▶ [What the task requires]
Filter the data for lines with the word "number", then copy every line so identified.

Stored items
^^^^^^^^
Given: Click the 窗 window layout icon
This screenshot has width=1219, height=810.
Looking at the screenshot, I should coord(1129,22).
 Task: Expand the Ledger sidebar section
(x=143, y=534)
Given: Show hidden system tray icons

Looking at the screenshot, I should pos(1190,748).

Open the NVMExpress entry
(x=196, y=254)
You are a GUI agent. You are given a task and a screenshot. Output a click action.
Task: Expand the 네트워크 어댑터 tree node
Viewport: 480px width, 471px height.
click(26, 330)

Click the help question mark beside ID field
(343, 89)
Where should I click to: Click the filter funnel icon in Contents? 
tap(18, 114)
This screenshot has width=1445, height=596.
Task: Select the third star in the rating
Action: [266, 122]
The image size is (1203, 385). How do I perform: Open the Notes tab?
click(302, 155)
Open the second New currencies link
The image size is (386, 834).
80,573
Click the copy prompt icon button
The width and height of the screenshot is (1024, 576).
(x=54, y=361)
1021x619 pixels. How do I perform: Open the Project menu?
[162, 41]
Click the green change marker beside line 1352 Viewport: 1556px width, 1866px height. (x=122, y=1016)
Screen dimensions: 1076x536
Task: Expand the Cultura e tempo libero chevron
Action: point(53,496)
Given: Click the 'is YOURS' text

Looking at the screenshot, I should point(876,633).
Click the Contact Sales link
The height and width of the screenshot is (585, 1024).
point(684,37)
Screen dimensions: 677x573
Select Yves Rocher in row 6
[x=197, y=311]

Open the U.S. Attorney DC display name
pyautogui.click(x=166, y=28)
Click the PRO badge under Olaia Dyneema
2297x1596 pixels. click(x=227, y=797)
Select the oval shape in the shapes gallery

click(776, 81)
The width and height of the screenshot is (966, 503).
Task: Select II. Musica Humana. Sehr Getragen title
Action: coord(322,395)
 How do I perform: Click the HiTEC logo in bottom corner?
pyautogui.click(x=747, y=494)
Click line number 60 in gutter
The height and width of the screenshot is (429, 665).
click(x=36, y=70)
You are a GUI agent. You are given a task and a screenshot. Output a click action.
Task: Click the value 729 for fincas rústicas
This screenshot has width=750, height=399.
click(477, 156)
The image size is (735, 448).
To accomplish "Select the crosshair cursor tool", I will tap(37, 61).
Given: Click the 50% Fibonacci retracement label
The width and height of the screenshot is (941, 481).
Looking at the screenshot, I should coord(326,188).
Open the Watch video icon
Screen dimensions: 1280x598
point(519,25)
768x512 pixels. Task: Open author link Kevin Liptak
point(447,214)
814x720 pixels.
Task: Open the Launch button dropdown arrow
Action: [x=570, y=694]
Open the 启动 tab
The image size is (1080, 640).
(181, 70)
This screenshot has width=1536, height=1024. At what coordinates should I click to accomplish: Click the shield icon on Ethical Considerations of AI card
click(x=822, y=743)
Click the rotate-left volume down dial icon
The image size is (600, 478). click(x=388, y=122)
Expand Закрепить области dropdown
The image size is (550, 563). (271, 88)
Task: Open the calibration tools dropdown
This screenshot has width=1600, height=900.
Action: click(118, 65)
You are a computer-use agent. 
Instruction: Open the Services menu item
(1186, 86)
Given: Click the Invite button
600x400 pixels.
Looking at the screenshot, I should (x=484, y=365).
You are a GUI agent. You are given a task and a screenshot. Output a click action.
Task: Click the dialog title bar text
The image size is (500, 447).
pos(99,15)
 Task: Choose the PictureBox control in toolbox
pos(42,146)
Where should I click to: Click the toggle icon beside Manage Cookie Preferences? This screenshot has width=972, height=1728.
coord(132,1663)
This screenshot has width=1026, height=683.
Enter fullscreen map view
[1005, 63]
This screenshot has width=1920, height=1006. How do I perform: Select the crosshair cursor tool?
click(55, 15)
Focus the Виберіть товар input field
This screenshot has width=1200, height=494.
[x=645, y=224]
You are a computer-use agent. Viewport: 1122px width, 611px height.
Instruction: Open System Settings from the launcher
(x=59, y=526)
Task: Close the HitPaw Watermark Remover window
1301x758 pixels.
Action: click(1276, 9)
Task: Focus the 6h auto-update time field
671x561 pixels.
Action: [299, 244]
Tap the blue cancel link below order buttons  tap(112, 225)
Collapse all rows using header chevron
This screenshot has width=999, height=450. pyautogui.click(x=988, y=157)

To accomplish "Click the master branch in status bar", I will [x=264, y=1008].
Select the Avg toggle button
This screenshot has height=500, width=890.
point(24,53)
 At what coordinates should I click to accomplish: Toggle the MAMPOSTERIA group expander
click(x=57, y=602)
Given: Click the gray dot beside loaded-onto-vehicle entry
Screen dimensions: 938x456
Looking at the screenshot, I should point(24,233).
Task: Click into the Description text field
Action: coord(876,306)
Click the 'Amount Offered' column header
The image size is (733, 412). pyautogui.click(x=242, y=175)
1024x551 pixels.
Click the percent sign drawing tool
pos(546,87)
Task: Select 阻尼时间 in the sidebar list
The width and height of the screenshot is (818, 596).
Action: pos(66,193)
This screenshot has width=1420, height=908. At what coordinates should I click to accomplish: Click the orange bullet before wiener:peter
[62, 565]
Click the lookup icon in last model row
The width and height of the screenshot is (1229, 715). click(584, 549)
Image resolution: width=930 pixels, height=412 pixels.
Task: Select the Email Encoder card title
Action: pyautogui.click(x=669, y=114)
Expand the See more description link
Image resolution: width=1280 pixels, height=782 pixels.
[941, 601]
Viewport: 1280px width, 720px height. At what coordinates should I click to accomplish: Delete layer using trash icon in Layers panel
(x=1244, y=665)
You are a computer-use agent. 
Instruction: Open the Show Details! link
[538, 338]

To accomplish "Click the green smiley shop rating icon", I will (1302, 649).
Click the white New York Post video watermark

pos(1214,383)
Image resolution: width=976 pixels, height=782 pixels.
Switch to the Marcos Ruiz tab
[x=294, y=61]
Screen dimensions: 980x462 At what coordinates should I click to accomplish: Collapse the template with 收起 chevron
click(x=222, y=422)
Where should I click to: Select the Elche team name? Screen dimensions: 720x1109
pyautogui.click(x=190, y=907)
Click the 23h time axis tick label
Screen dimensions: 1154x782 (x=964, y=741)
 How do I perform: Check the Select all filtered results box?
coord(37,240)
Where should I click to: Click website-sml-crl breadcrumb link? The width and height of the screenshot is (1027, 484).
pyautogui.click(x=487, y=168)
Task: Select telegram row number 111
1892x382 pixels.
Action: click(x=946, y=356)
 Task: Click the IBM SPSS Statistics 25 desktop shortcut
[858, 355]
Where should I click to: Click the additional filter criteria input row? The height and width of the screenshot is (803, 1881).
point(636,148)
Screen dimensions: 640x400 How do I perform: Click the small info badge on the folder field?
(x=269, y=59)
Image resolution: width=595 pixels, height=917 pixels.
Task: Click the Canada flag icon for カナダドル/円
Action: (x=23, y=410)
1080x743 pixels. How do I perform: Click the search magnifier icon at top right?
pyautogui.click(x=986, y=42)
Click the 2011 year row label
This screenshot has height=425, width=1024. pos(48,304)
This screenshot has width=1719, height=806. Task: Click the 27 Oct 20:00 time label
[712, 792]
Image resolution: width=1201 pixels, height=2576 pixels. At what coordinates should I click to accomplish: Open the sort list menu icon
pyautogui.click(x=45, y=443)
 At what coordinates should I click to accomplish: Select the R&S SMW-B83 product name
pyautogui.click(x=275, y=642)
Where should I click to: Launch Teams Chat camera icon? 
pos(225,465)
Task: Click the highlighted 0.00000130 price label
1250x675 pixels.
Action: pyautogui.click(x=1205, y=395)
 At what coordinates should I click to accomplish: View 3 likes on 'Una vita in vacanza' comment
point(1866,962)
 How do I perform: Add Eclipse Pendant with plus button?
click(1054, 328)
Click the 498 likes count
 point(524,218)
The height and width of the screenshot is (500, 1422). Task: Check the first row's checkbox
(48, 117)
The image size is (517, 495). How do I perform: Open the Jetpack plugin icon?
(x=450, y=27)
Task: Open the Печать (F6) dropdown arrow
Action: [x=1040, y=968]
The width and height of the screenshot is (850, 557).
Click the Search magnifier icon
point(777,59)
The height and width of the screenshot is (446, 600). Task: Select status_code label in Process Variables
^^^^^^^^
▶ [Response box]
Click line number 60 in gutter
Task: Select telegram row number 111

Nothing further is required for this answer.